Monday, December 5, 2016

Livestock Indemnity Program for Livestock Lost in Storms

Storm damage to hay barn on Helicon Road.

We recently spoke with Tim Malone, County Executive Director for Winston County Farm Service Agency Office, about a Winston County livestock producer that had lost several animals in one of the tornadoes that hit the county on the night of November 29.  He said that the producer should contact the Farm Service Agency Office in Hamilton at (205) 921-3103 ext.2.  Malone said “the Livestock Indemnity Program can help producers that have livestock deaths due to these storms.”

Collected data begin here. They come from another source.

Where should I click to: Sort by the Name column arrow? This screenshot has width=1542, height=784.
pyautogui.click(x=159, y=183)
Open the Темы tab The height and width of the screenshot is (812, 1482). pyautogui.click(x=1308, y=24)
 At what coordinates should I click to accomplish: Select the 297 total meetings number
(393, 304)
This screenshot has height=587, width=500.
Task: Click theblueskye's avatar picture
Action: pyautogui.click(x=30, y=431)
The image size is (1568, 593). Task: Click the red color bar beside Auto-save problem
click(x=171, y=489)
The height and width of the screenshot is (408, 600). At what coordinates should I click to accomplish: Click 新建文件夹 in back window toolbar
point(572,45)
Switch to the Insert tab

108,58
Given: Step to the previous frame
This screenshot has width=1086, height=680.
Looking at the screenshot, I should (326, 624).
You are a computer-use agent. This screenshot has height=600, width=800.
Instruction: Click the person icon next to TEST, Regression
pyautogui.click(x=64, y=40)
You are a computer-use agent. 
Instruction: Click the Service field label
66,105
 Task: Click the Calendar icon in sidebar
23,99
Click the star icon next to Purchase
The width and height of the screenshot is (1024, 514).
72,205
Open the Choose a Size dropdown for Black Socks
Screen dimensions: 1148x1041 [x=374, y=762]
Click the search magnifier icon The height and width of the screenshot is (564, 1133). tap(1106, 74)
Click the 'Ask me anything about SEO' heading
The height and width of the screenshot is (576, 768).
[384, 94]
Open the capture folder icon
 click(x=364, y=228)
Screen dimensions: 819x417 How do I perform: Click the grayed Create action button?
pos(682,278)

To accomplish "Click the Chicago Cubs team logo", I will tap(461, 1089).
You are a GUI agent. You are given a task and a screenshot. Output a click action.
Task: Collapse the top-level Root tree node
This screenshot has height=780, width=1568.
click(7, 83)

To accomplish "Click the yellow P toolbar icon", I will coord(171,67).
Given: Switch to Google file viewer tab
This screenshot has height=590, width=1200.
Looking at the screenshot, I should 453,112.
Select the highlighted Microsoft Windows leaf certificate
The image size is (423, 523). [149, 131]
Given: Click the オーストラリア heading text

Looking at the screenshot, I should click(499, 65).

Producers that have losses should document with photos or video.  They should keep purchase records, veterinarian records, tax records, insurance documents, and other similar documents.   If the livestock are missing, as is often the case after tornadoes, the producer should have neighbors and family members familiar with the farm provide a written statement about their knowledge of the livestock deaths along with name, address, phone number, and their affiliation with the livestock owner.  More information about the Livestock Indemnity Program is available at this link:

Malone said that in light of the extensive damage from the storms, the Winston/Marion Farm Service Agency County Committee has also applied for the Emergency Conservation Program.  If approved, this could allow producers to get assistance for repairing fences, getting downed trees out of pastures, getting downed trees off fences, and picking up scattered roof tin and other debris out of pastures and hay fields.  While the Emergency Conservation Program has not been approved yet, Malone urges producers to document damage with photos, and keep records of time worked repairing damage and clearing debris.  Malone gave an example of a producer using a tractor with a loader to pick up debris out of a pasture.  If the producer used the tractor for eight hours, then his eight hours of labor could be counted at $8-10 per hour, and the eight hours the tractor was in use would also count at another hourly rate.  If the producer also hired a backhoe operator at $75 per hour, he would need to keep the receipts for that work.  These records will be crucial if the Emergency Conservation Program is approved later.